Russia is ready to immediately send military officials and diplomats to Geneva to work out a joint plan of action for Aleppo in line with US proposals, Lavrov said, as quoted by Russian news agencies.
“Moscow is ready to immediately send our military experts and diplomats to Geneva to work out joint actions with our US colleagues in line with the [new] American proposals, which would ensure the withdrawal of all militants without exception from eastern Aleppo, and would provide unimpeded humanitarian supplies to the city’s residents and ensure the establishment of normal life in eastern Aleppo,” Russian Foreign Minister Sergey Lavrov said on Saturday.
Until Friday, the United States had been doing its best to try to “push provisions that would take the heat off Al-Nusra, which directs the militants in the unliberated parts of eastern Aleppo,” Lavrov noted, while adding, “however, yesterday at our meeting in Rome, John Kerry passed on to us proposals from Washington that are in line with the suggestions from Russia’s experts.”

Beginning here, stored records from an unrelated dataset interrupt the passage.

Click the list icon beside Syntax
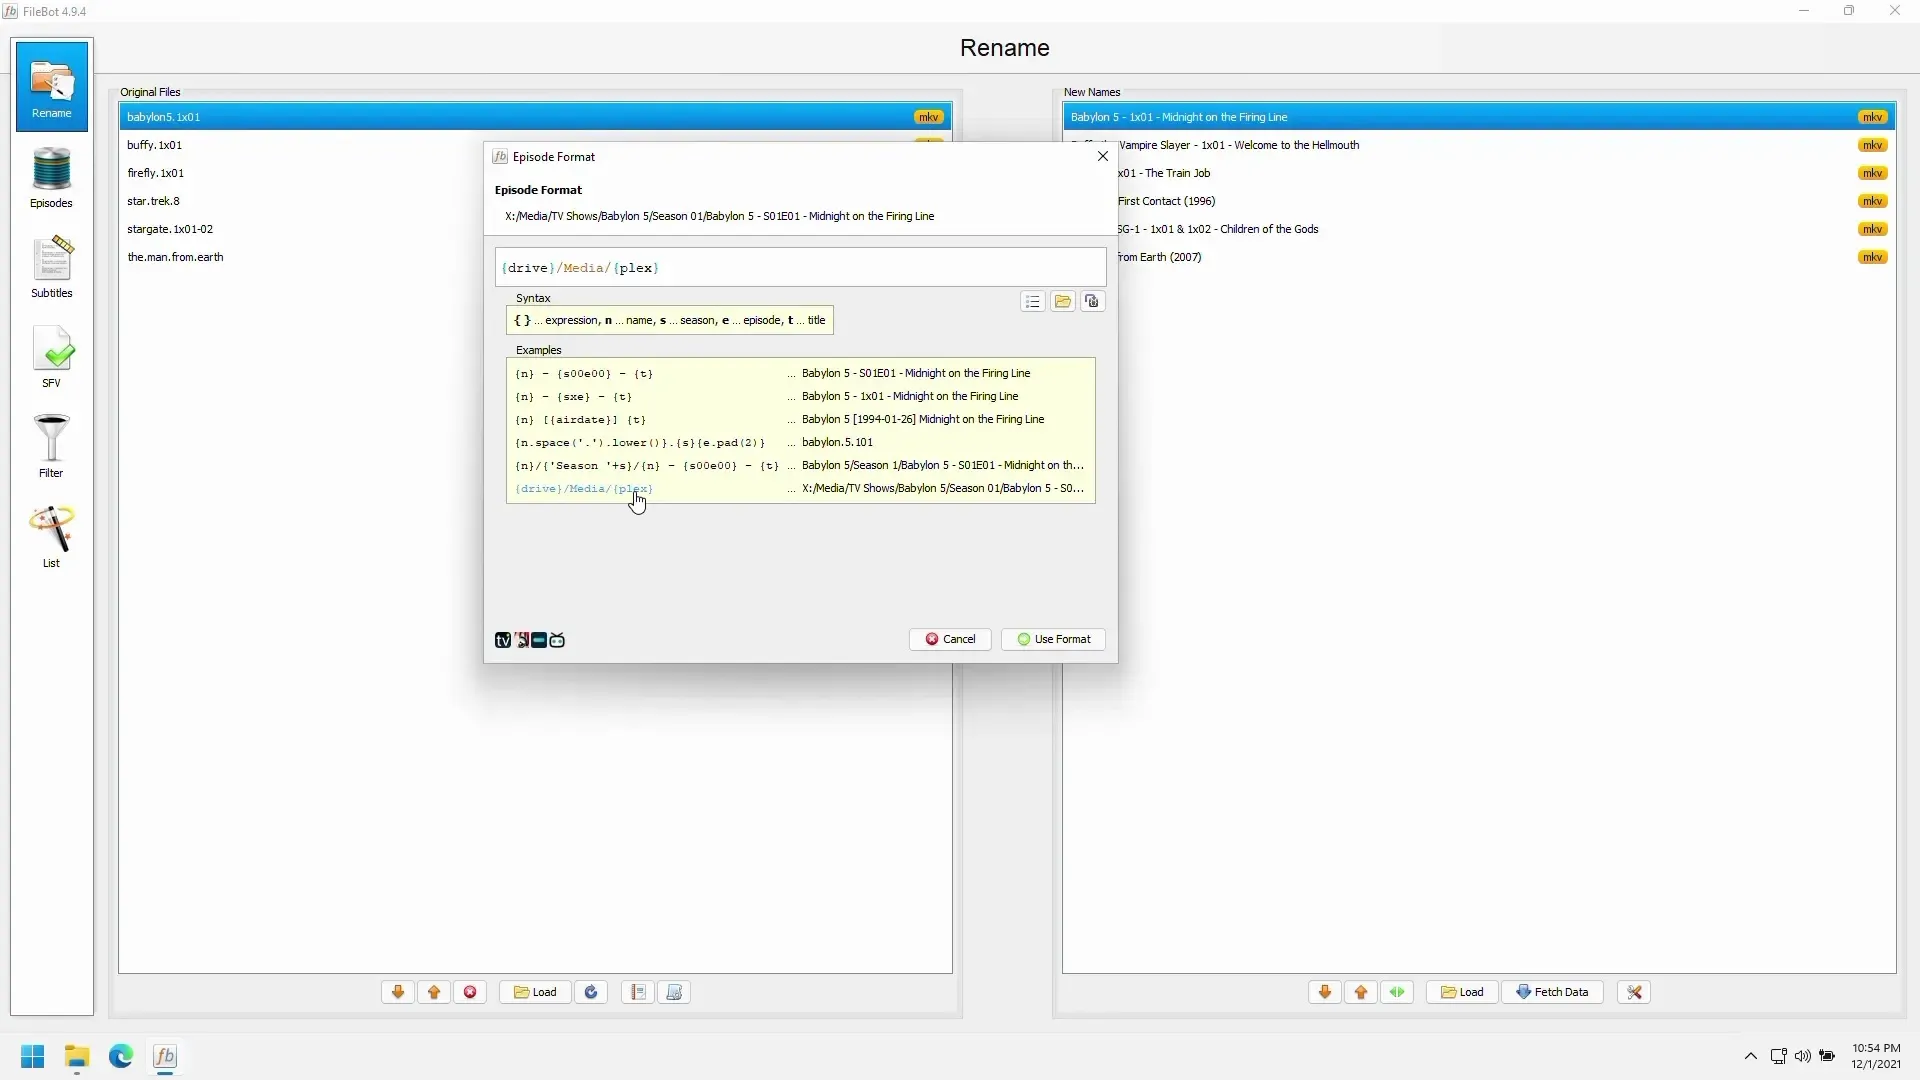pyautogui.click(x=1033, y=302)
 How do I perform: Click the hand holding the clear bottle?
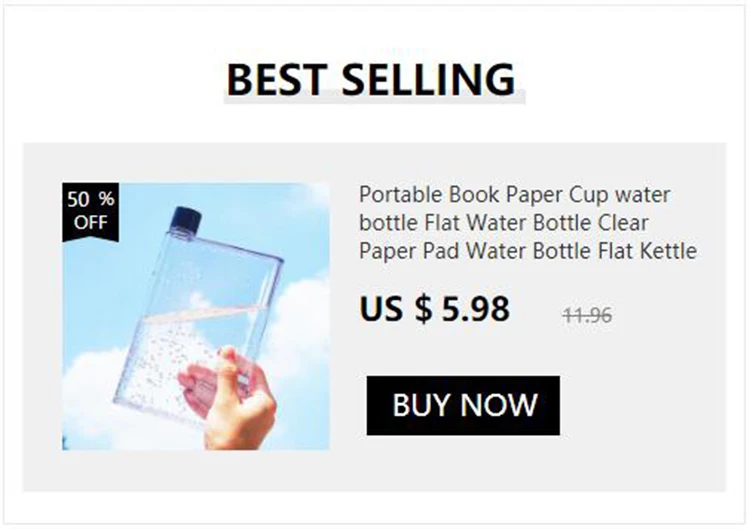tap(229, 397)
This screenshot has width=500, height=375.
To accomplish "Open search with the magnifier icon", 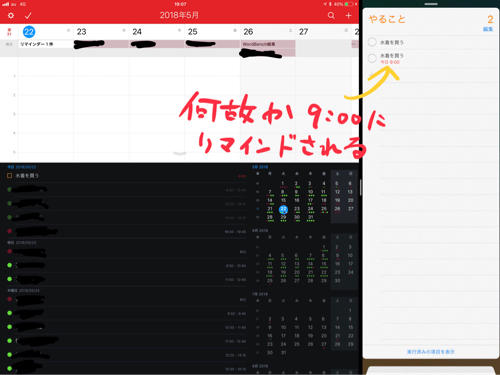I will coord(331,16).
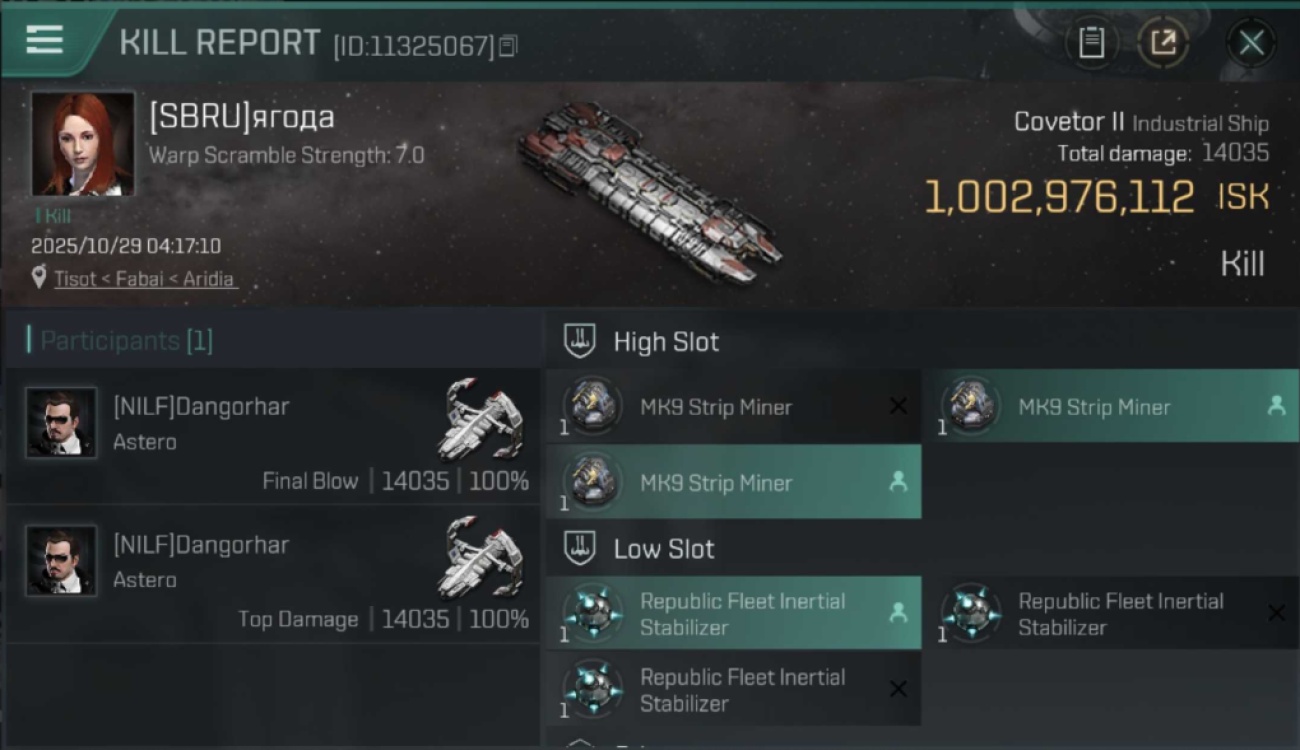1300x750 pixels.
Task: Click the Top Damage Astero ship icon
Action: click(x=481, y=556)
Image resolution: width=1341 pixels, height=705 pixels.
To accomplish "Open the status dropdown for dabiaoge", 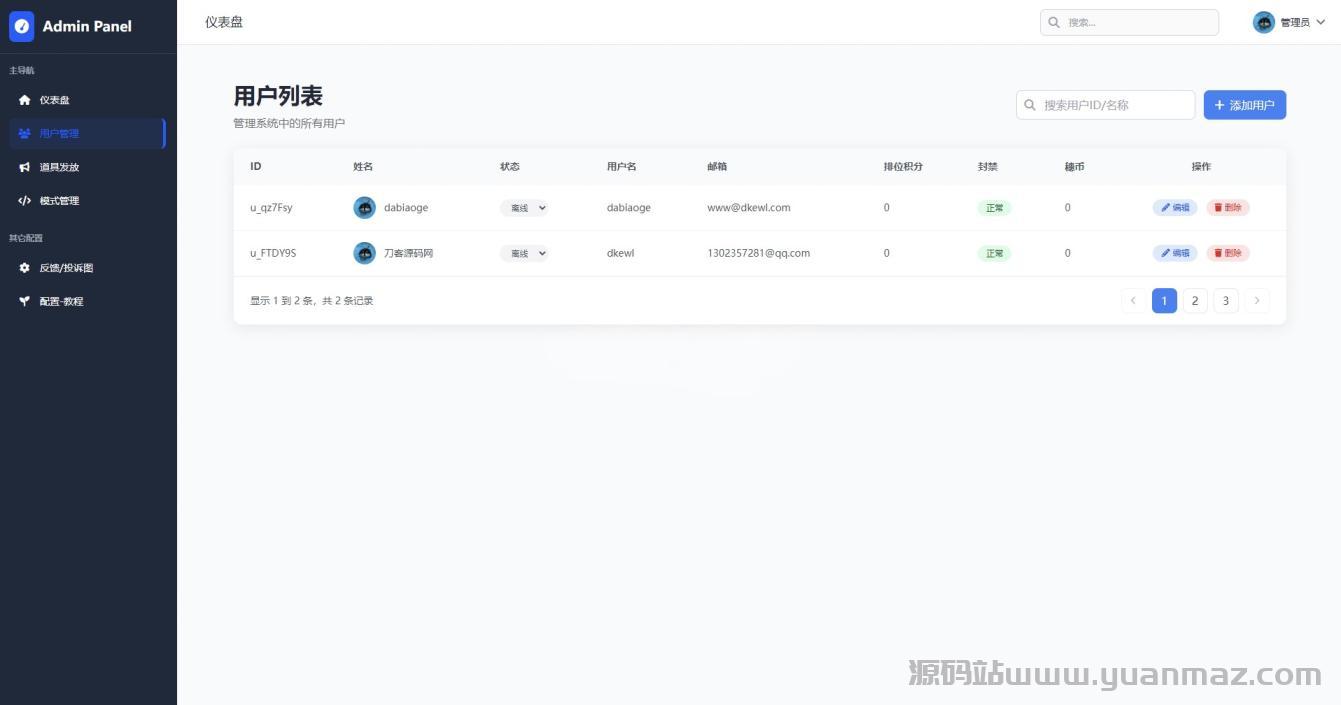I will (x=524, y=208).
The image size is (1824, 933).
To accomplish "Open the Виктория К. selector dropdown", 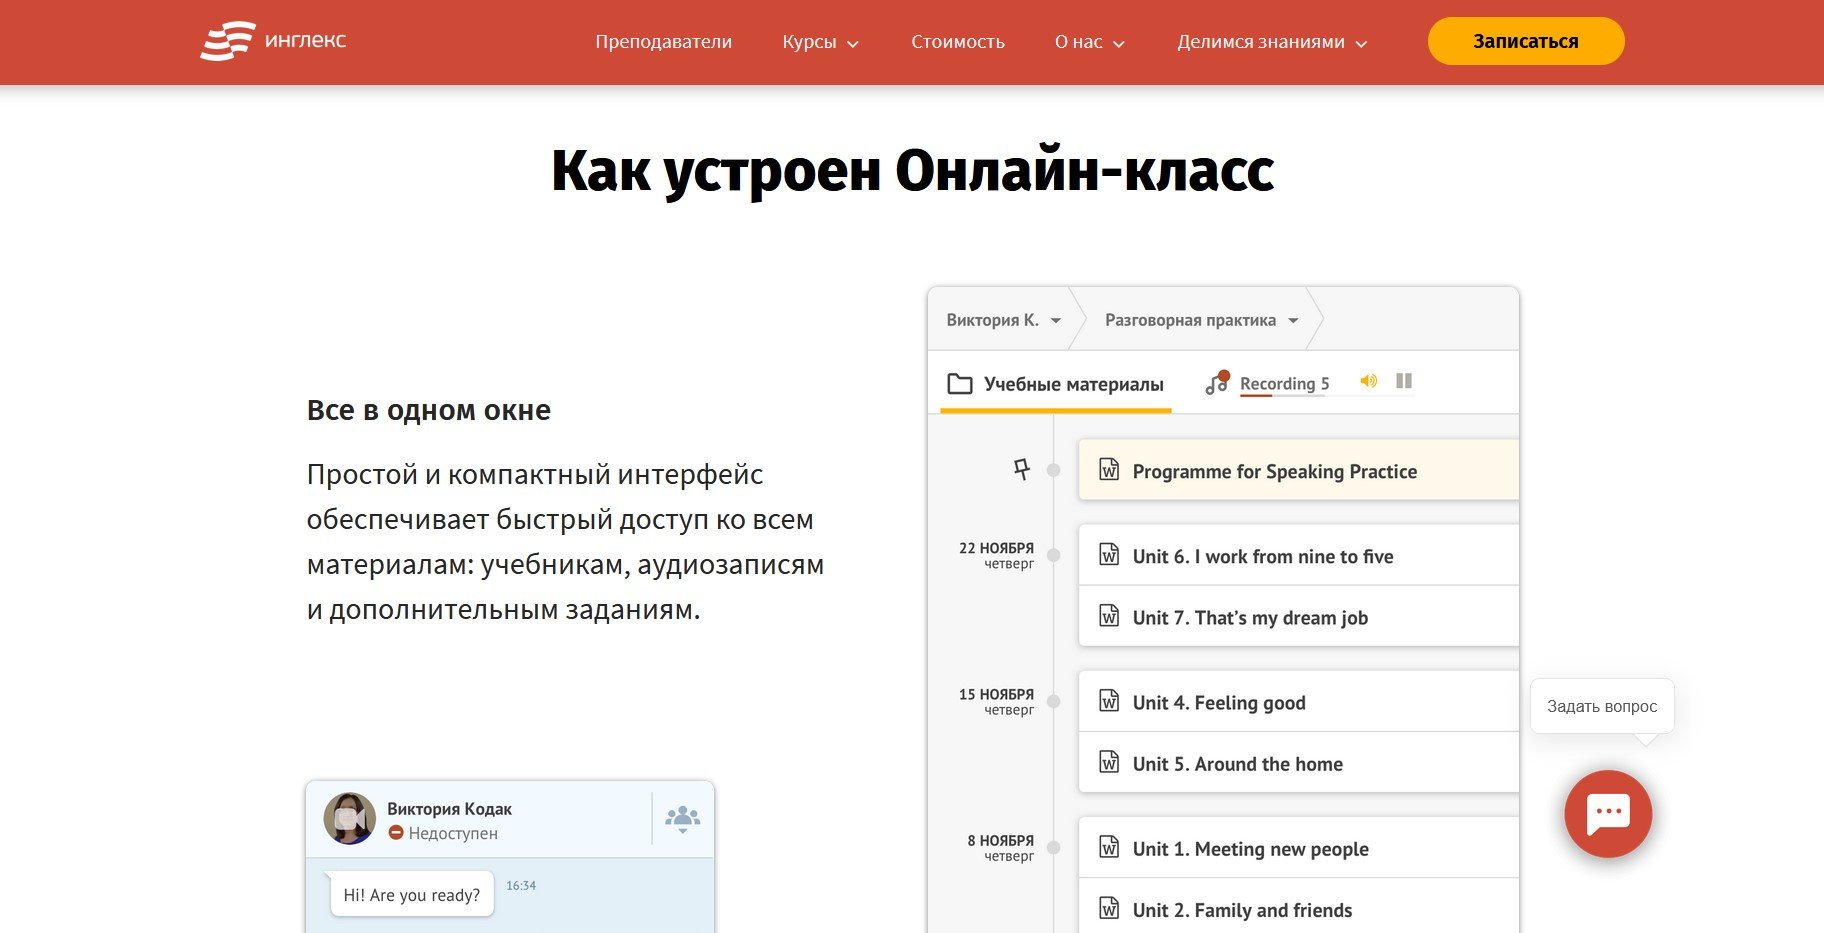I will (x=1002, y=320).
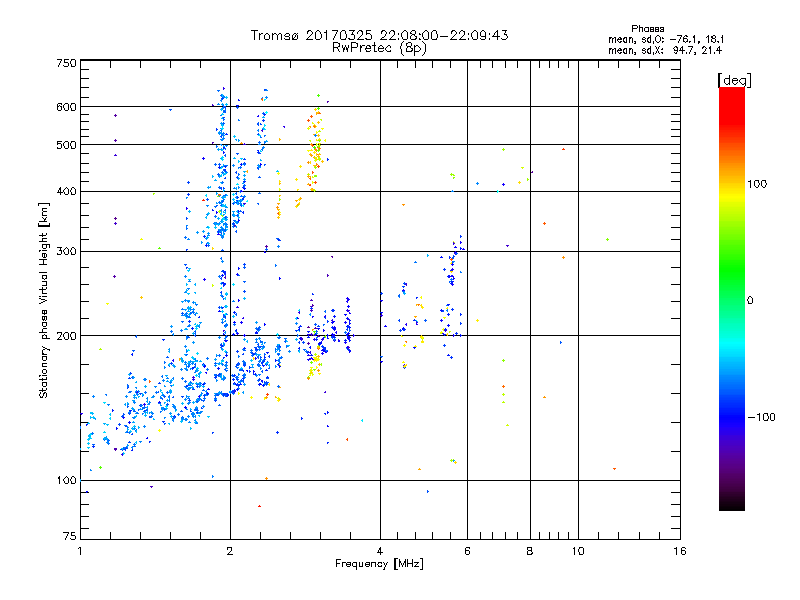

“It must not be a meeting for the sake of a meeting,” Lavrov added. “It is necessary to agree on a detailed timeline of steps.”
Moscow hopes to resolve the situation in Aleppo by the end of the year, Russian Deputy Foreign Minister Mikhail Bogdanov said on Wednesday.
“We need to force these terrorists out the same way as they need to be forced out of Mosul and Raqqa. It’s a common task,” Bogdanov stressed, as quoted by RIA news agency.
Damascus’ military operation in eastern Aleppo is in full swing, with scores of civilians flooding into government-controlled parts of the city from rebel-held areas.
On Tuesday, Russian Defense Ministry spokesman Major General Igor Konashenkov called the advances made by the Syrian army this week “a radical breakthrough.”
The Russian Defense Ministry reported that over 40 percent of the territory previously controlled by the terrorists and rebel militants in eastern Aleppo has now been freed, liberating over 80,000 Syrians who have been suffering from food shortages and a lack of adequate medical care.
Terrorists groups such as Al-Nusra Front have gone to great lengths to prevent civilians from leaving via humanitarian corridors, shooting at them if they attempt to flee and threatening those remaining with execution should they try.
In early October, Washington said it was suspending bilateral cooperation with Moscow, which was aimed at sustaining a ceasefire in Syria agreed upon on September 9, after months of negotiations.
The US claimed that it had cut off the contacts because Russia hadn’t delivered on a promise to make the Syrian army suspend its military campaign and provide humanitarian access to besieged areas.
The ceasefire suffered a major blow on September 17, when US-led coalition planes struck Syrian military near the town of Deir ez-Zor, killing 83 soldiers.
Several days later, a humanitarian aid convoy on its way to Aleppo was attacked. Moscow has blamed the terrorists on the ground for the incident, while Washington has accused the Syrian government and Moscow.
Russia said cooperation between Moscow and Washington was shattered by those in Washington seeking to settle the Syrian crisis by force. Moscow has repeatedly condemned Washington for failing to separate the so-called “moderate” Syrian opposition, who they support, from terrorists, as was stipulated in September’s ceasefire agreement.